Since the image-based deploy does not require additional setup, we recommend it for those getting started with Airflow.
For advanced teams who deploy DAG changes more frequently, Astronomer also supports an NFS volume-based deploy mechanism.
Using this mechanism, you can deploy DAGs to an Airflow Deployment on Astronomer by adding the corresponding Python files to a shared file system on your network. Compared to image-based deploys, NFS volume-based deploys limit downtime and enable continuous deployment.

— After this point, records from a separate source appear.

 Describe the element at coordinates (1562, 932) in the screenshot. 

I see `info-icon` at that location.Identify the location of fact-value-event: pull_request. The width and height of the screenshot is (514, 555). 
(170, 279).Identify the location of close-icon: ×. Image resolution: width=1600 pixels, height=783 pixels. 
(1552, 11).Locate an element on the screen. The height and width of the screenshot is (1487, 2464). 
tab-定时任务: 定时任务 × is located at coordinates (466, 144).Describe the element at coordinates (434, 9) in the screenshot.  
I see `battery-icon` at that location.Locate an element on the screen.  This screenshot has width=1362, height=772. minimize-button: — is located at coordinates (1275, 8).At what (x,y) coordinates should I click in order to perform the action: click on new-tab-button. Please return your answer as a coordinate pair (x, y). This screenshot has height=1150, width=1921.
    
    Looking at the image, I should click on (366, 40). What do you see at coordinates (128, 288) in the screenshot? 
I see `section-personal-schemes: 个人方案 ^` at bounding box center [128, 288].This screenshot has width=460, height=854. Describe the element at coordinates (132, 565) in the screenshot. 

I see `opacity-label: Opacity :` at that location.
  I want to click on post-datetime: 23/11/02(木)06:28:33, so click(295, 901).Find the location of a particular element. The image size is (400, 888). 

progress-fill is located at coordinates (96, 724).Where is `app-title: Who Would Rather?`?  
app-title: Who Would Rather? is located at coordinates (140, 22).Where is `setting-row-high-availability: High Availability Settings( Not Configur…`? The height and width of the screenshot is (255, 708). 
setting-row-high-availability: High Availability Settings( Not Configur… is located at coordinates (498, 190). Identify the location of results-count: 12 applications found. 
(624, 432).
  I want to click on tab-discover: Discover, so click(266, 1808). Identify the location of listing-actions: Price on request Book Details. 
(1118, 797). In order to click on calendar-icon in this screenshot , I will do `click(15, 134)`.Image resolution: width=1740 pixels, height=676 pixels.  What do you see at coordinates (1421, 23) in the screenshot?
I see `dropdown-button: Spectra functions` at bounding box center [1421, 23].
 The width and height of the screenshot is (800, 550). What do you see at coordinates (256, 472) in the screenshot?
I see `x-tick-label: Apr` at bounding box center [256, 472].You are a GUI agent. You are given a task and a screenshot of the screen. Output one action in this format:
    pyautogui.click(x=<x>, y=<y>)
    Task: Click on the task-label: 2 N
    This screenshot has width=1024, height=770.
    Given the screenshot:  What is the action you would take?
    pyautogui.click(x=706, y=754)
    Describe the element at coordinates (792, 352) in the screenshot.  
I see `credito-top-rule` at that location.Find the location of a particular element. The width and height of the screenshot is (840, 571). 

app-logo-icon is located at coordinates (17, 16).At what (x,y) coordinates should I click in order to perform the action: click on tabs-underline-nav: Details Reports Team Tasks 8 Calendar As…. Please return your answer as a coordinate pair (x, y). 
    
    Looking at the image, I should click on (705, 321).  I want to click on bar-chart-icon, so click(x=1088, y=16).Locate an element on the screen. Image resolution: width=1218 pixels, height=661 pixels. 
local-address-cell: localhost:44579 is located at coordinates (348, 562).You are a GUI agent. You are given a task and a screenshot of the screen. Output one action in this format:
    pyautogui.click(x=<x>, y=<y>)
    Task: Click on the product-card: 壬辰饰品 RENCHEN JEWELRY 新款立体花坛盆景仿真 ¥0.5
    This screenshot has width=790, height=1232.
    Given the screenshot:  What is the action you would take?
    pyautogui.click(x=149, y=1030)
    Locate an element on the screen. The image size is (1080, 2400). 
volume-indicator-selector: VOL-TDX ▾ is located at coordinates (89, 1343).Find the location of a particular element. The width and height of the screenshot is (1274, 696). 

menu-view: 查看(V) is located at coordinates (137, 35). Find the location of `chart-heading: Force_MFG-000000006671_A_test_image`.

To deploy DAGs to a Deployment via an NFS volume, you must first enable the feature at the platform level. For more information, read Deploy DAGs via NFS volume.
For teams using a Git-based workflow for DAG development, Astronomer supports a git-sync deploy mechanism.
To deploy DAGs via git-sync, you add DAGs to a repository that has been configured to sync with your Astronomer Deployment. Once the Deployment detects a change in the repository, your DAG code will automatically sync to your Deployment with no downtime. For more information on configuring this feature, read Deploy DAGs via git sync.
Delete a Deployment
You can delete an Airflow Deployment using the Delete Deployment button at the bottom of the Deployment's Settings tab.
When you delete a Deployment, your Airflow webserver, scheduler, metadata database, and deploy history will be deleted, and you will lose any configurations set in the Airflow UI.
In your Astronomer database, the corresponding
Deployment record will be given a
deletedAt value and continue to persist until permanently deleted.
Hard delete a Deployment
Note: This feature must first be enabled at the platform level before it can be used. To enable this feature, set
astronomer.houston.config.deployments.hardDeleteDeployment: truein your
config.yamlfile and push the changes to your platform as described in Apply a config change.
To reuse a custom release name given to an existing Deployment, you need to first hard delete both the Deployment's metadata database and the Deployment's entry in your Astronomer database. To do so, select the Hard Delete? checkbox before clicking Delete Deployment. Alternatively, you can run
astro deployment delete --hard via the Astro CLI.
This action permanently deletes all data associated with a Deployment, including the database and underlying Kubernetes resources.